Source
A.  He must be a true man because the justice of God requires that the same human nature which has sinned should pay for sin.1 He must be a righteous man because one who himself is a sinner cannot pay for others.2
1
Rom 5:12, 15; 1 Cur 15:21; Heb 2:14-16. 2 Heb 7:26, 27; 1 Pet 3:18.

 
17.   Q.  Why must He at the same time be true God? 
A.  He must be true God so that by the power of His divine nature1 He might bear in His human nature the burden of God's wrath,2 and might obtain for us and restore to us righteousness and life.3
1
Is 9:6. 2 Deut 4:24; Nahum 1:6; Ps 130:3. 3 Is 53:5, 11; Jn 3:16; 2 Cor 5:21.

 
18.   Q.  But who is that Mediator who at the same time is true God and a true and righteous man? 
A.  Our Lord Jesus Christ,1 whom God made our wisdom, our righteousness and sanctification and redemption (1 Corinthians 1:30).
1
Mt 1:21-23; Lk 2:11; 1 Tim 2:5; 3:16.

 
19.   Q.  From where do you know this? 
A.  From the holy gospel, which God Himself first revealed in Paradise.1 Later, He had it proclaimed by the patriarchs2 and prophets,3 and foreshadowed by the sacrifices and other ceremonies of the law.4 Finally, He had it fulfilled through His only Son.5
1
Gen 3:15. 2 Gen 12:3; 22:18; 49:10. 3 Is 53; Jer 23:5, 6; Mic 7:18-20; Acts 10:43; Heb 1:1. 4 Lev 1-7; Jn 5:46; Heb 10:1-10. 5 Rom 10:4; Gal 4:4, 5; Col 2:17.

Scripture Reading:
John 1:1-14
I Corinthians 1:26-31

Singing:  (Psalms and Hymns are from the "Book of Praise" Anglo Genevan Psalter)

Written task 1
In the records, edit the lines from the one containing "You are a GUI" through the one containing "click(x=257, y=58)", replacing "dropdown" with "drop-down" and leaving everything else unchanged. Return only those lines.

Exercise data
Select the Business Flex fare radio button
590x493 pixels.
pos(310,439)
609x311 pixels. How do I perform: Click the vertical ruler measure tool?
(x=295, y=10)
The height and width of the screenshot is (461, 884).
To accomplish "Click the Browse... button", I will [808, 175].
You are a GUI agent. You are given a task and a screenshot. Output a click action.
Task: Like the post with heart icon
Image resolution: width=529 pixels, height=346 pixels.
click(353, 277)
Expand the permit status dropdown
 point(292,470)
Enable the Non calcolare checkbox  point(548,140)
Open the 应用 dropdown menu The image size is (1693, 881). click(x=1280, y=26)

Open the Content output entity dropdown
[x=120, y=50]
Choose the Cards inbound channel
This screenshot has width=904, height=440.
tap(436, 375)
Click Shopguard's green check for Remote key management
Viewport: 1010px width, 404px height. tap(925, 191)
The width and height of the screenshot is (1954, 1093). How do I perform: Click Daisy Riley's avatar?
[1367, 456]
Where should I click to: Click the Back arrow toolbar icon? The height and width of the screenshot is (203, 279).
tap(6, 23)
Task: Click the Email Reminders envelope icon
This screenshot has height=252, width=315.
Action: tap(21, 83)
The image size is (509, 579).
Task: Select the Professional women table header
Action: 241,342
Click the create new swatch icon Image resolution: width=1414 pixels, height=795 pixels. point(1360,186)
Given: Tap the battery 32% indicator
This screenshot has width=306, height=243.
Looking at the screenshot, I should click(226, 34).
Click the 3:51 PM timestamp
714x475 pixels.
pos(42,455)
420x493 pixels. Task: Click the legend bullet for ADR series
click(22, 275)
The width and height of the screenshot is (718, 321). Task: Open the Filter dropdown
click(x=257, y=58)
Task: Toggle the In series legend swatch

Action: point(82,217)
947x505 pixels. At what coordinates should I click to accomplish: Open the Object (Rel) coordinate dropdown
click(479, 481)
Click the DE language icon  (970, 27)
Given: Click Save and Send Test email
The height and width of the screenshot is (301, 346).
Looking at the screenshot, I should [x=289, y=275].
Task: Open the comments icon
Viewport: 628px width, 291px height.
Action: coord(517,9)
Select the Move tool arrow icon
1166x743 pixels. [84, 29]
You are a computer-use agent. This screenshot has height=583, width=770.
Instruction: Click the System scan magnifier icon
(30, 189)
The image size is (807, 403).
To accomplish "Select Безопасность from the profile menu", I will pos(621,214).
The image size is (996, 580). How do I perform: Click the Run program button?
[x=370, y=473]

Written task 2
Answer these questions from the catechism excerpt:
(a) Why must He be a righteous man?
(b) Who is the Mediator who is at the same time true God and a true and righteous man?
(c) Where did God first reveal the holy gospel?

Exercise solution 1
You are a GUI agent. You are given a task and a screenshot. Output a click action.
Task: Like the post with heart icon
Image resolution: width=529 pixels, height=346 pixels.
click(353, 277)
Expand the permit status drop-down
 point(292,470)
Enable the Non calcolare checkbox  point(548,140)
Open the 应用 drop-down menu The image size is (1693, 881). click(x=1280, y=26)

Open the Content output entity drop-down
[x=120, y=50]
Choose the Cards inbound channel
This screenshot has width=904, height=440.
tap(436, 375)
Click Shopguard's green check for Remote key management
Viewport: 1010px width, 404px height. tap(925, 191)
The width and height of the screenshot is (1954, 1093). How do I perform: Click Daisy Riley's avatar?
[1367, 456]
Where should I click to: Click the Back arrow toolbar icon? The height and width of the screenshot is (203, 279).
tap(6, 23)
Task: Click the Email Reminders envelope icon
This screenshot has height=252, width=315.
Action: tap(21, 83)
The image size is (509, 579).
Task: Select the Professional women table header
Action: 241,342
Click the create new swatch icon Image resolution: width=1414 pixels, height=795 pixels. point(1360,186)
Given: Tap the battery 32% indicator
This screenshot has width=306, height=243.
Looking at the screenshot, I should click(226, 34).
Click the 3:51 PM timestamp
714x475 pixels.
pos(42,455)
420x493 pixels. Task: Click the legend bullet for ADR series
click(22, 275)
The width and height of the screenshot is (718, 321). Task: Open the Filter drop-down
click(x=257, y=58)

Exercise solution 2
(a) Because one who himself is a sinner cannot pay for others.
(b) Our Lord Jesus Christ.
(c) In Paradise.